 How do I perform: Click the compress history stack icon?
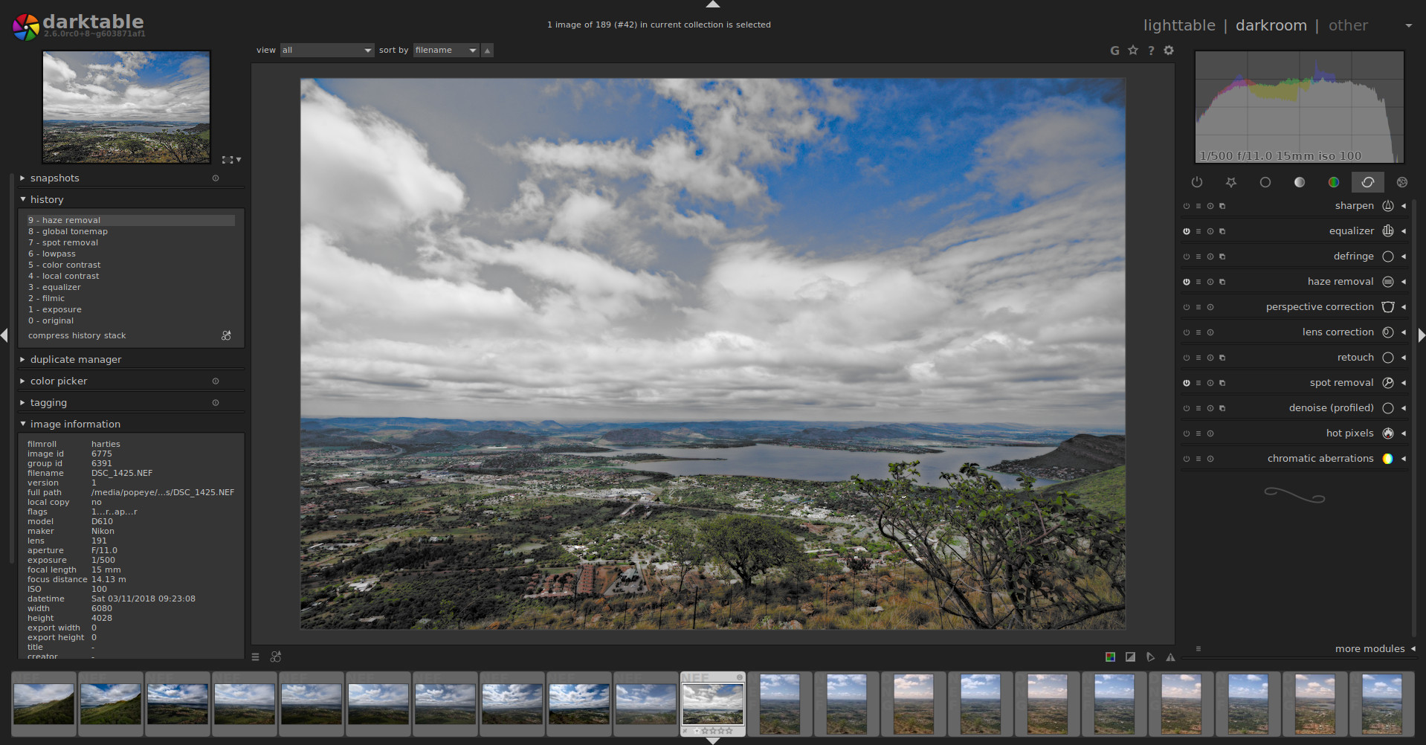(226, 336)
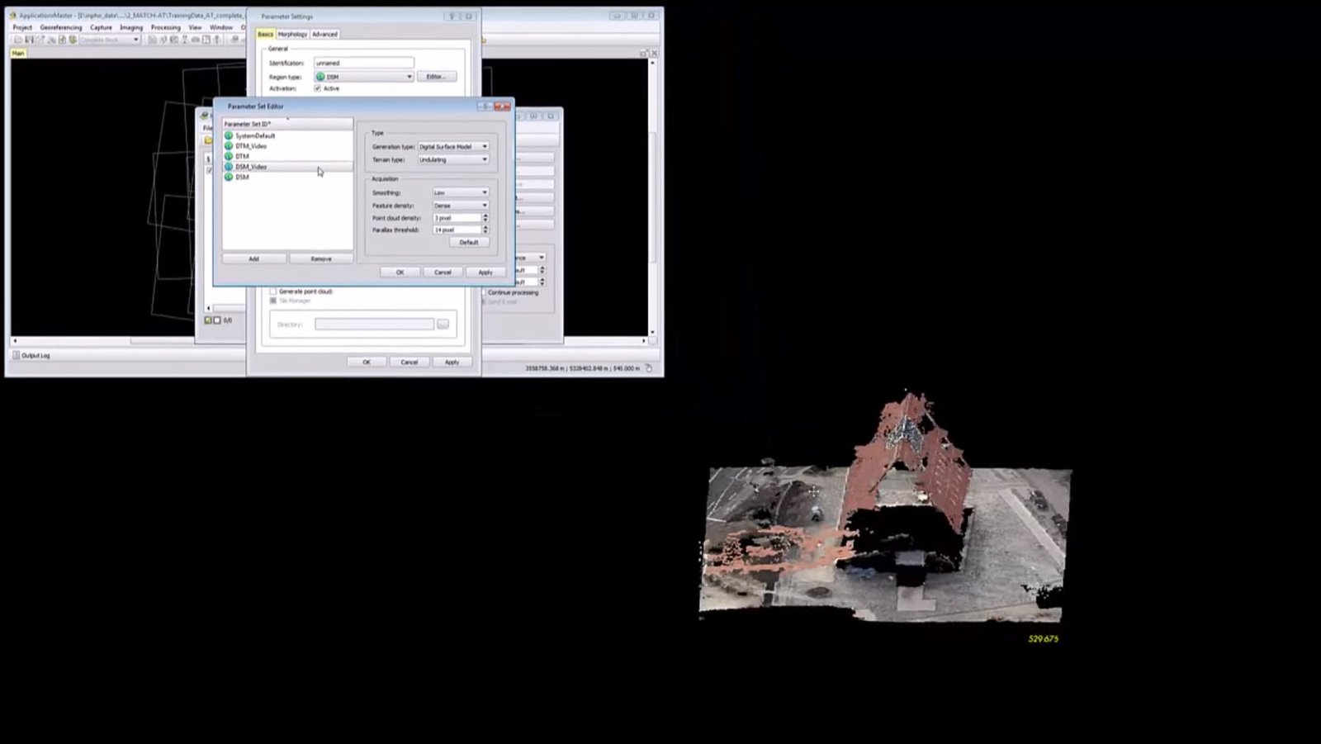Check the Continue processing option

coord(484,292)
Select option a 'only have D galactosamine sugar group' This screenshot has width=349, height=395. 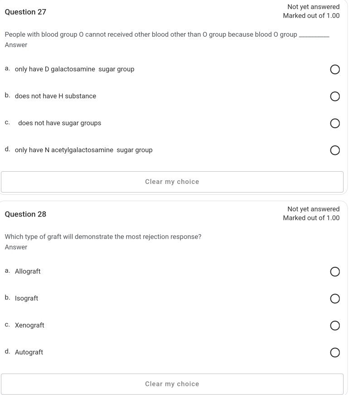pyautogui.click(x=335, y=69)
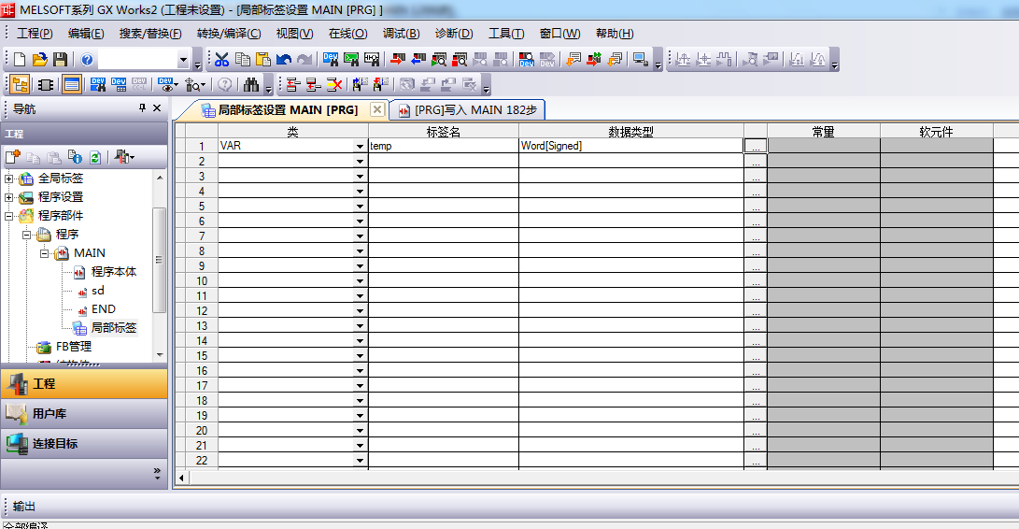Open project using the folder icon
Image resolution: width=1019 pixels, height=529 pixels.
pyautogui.click(x=39, y=60)
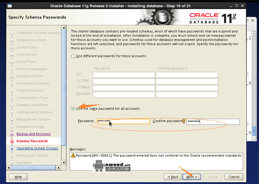Go to the Backup and Recovery step
This screenshot has height=184, width=259.
click(x=33, y=134)
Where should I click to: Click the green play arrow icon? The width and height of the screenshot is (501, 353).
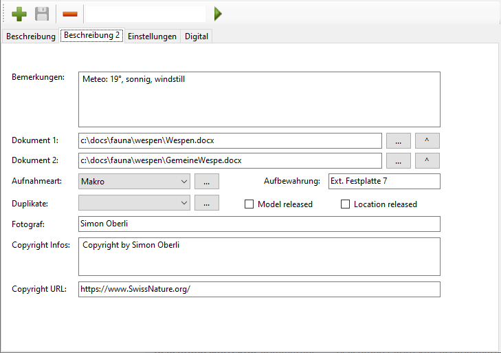click(x=218, y=14)
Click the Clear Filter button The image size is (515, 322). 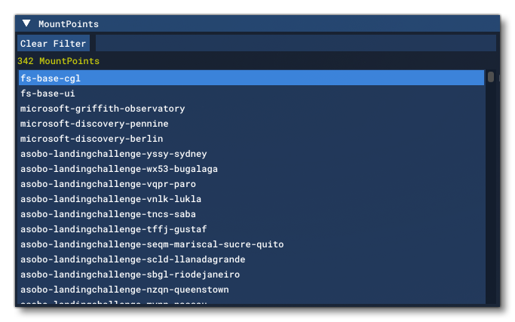click(x=53, y=44)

Written task
Recast the rows from the start through the line containing "coord(484,292)" as a JSON list of strings with one string per line, leaving out blank lines and the pictures.

Task answer
[
  " How do I perform: Click the compress history stack icon?",
  "(226, 336)",
  "Check the Continue processing option",
  "coord(484,292)"
]